Here comes a new challenger! The newest brand under the Nepenthes umbrella, The Conspires is the brainchild of Daiki Suzuki and Keizo Shimizu, the founder of Nepenthes and founder of Needles. I suppose when the owner of the company says “hey dude, we’re collabing,” you sort of can’t say no?

In addition to the Nepenthes store, independent shops like Haven in Canada and Manhatta in New York, picked up the inaugural season. The elastic waist pants, mohair button-down shirts, and hybrid coach/chore jackets are a little bit of a vibe. There’s also a reversible boa fleece leopard coat that’s an early contender for future grail.


Remember Angelo Urrutia from a few paragraphs back? Well, this one’s kind of a cheat. But he left Nepenthes after serving as the brand director and consigliere of Engineered Garments for over a decade, and recently launched his own label called 4SDESIGNS.

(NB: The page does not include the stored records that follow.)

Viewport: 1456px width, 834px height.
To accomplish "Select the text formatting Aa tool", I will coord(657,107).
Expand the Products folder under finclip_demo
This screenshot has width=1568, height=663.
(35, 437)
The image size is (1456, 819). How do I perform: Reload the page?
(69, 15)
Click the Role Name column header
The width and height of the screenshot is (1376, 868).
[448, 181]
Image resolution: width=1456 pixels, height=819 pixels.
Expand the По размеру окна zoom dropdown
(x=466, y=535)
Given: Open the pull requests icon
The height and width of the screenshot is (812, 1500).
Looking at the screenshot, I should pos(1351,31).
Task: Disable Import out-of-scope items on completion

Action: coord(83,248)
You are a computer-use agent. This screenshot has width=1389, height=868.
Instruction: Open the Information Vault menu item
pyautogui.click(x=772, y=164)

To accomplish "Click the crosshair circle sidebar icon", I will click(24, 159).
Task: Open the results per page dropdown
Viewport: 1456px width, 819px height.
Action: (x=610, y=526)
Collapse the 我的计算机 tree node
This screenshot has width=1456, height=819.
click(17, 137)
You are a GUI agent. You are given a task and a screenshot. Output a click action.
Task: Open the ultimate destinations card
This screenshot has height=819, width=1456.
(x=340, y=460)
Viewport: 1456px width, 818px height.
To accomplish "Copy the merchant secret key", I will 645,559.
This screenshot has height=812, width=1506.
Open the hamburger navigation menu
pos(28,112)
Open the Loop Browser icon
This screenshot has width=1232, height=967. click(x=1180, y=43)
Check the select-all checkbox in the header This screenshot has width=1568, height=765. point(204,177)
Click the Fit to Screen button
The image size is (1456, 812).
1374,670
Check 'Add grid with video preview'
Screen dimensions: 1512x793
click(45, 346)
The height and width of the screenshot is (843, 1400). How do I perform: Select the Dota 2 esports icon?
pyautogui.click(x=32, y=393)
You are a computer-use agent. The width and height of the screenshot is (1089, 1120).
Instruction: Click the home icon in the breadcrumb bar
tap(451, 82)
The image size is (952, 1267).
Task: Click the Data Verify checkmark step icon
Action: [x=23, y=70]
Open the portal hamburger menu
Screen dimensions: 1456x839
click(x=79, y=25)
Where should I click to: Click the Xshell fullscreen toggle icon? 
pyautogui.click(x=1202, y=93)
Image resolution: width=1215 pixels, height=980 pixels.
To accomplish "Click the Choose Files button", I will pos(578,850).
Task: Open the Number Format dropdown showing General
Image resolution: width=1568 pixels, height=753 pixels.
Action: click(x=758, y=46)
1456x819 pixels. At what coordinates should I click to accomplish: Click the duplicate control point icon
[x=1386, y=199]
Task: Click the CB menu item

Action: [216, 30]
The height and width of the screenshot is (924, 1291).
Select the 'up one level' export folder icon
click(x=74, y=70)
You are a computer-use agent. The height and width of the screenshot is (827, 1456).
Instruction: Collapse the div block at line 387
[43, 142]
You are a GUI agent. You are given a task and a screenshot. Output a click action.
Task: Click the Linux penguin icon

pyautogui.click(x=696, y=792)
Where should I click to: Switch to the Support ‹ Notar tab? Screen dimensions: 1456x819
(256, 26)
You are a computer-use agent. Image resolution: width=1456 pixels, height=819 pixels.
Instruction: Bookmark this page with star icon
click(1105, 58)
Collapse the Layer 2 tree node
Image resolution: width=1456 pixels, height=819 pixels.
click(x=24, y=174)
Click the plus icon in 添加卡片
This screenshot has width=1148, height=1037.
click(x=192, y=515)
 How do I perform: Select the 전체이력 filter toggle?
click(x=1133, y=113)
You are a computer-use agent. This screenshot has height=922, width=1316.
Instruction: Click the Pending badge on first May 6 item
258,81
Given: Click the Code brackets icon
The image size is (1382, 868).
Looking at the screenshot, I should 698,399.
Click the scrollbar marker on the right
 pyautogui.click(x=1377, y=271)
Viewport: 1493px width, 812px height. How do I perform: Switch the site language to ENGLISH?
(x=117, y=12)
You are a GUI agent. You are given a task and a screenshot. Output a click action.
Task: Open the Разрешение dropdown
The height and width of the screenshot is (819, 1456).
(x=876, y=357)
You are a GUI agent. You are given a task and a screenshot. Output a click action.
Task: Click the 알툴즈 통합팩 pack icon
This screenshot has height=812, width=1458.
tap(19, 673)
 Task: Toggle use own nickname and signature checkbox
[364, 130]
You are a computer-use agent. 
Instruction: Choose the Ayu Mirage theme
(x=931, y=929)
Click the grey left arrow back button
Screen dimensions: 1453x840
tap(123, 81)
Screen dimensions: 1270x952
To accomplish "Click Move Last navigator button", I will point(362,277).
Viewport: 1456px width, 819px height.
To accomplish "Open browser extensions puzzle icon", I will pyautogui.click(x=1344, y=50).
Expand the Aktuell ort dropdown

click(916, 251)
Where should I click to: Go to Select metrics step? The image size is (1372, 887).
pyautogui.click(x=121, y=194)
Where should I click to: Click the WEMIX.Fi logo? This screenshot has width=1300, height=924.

It’s already become a favorite of fashion editors and in-the-know shop guys. He’s also made the rounds on a few podcasts talking about his approach to design. Basically Urrutia is a savant when it comes to fabrics and visual references, and his latest SS21 collection even includes an homage to The North Face Mountain Jacket, except made from an insanely pricey ventile, with embroidered silhouettes in the spots where patches would be. Low-key and brilliant, which is an apt way to describe the line.